Vulnerabilities in Tridium Niagara Framework Result in Unauthorized Access to a New Jersey Company’s Industrial Control System
- 5 pages
- For Official Use Only
- July 23, 2012
(U//FOUO) In February and March 2012, unauthorized IP addresses accessed the Industrial Control System (ICS) network of a New Jersey air conditioning company, US Business 1. The intruders were able to access a backdoor into the ICS system that allowed access to the main control mechanism for the company’s internal heating, ventilation, and air conditioning (HVAC) units. US Business 1 was using the Tridium Niagara ICS system, which has been widely reported in the media to contain multiple vulnerabilities that could allow an attacker to remotely control the system.

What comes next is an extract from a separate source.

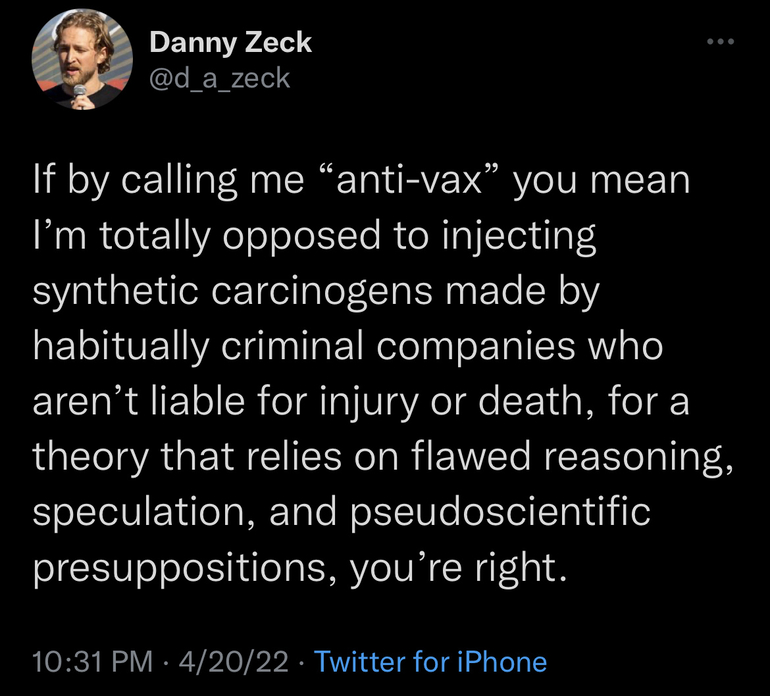Click the phrase "habitually criminal companies"
Viewport: 770px width, 696px height.
[304, 347]
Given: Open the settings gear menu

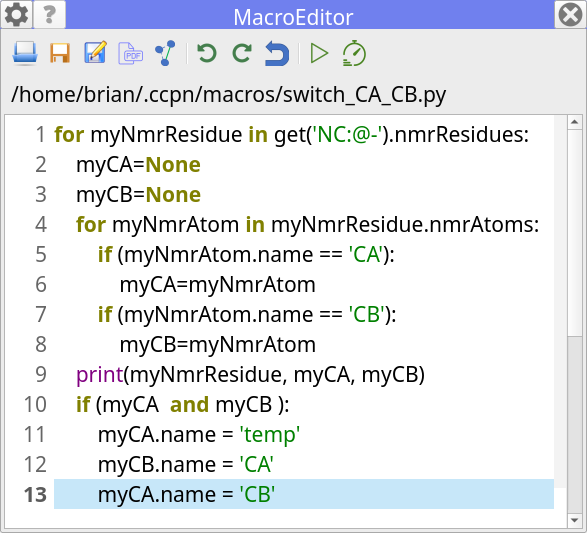Looking at the screenshot, I should coord(16,14).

(U//FOUO) On 21 and 23 January 2012, an unknown subject posted comments on a known US website, titled “#US #SCADA #IDIOTS” and “#US #SCADA #IDIOTS part-II”. The postings were linked to the moniker “@ntisec”, and indicated that hackers were targeting SCADA systems this year, and something had to be done to address SCADA vulnerabilities.
(U) The user of the “@ntisec” moniker searched Google, and the website www.shodanhq.com, for the term “:(unknown character) slot:/” and “#TRIDIUM / #NIAGARA vector”. The posting by “@ntisec” included a list of URLs, one of which was an IP address that resolved to US Business 1, and was assigned to its office building’s HVAC control system.
(U//FOUO) The main control box for the HVAC system of US Business 1 was a Tridium brand, Niagara model controller. US Business 1 actively used this system in-house, but also installed the control system for customers, which included banking institutions and other commercial entities. An IT contractor of US Business 1 confirmed the Niagara control box was directly connected to the Internet with no interposing firewall.
(U//FOUO) US Business 1 had a controller for the system that was password protected, but was set up for remote/Internet access. By using the link posted by the hacktivist, the published backdoor URL provided the same level of access to the company’s control system as the password-protected administrator login. The backdoor required no password and allowed direct access to the control system.
(U//FOUO) Logs from the controller at US Business 1 dated back to 3 February 2012, and access to the controller was found from multiple unauthorized international and US-based IP addresses.
(U//FOUO) The URL that linked to the control system of US Business 1 provided access to a Graphical User Interface (GUI), which provided a floor plan layout of the office, with control fields and feedback for each office and shop area. All areas of the office were clearly labeled with employee names or area names.
(U) On 13 July 2012, the Department of Homeland Security released ICS-CERT ALERT entitled, “Tridium Niagara Directory Traversal and Weak Credential Storage Vulnerability”, which detailed vulnerabilities within the Niagara AX ICS that are exploitable by downloading and decrypting the file containing the user credential from the server.
(U) According to the Tridium website, over 300,000 instances of Niagara AX Framework are installed worldwide in applications that include energy management, building automation, telecommunications, security automation and lighting control.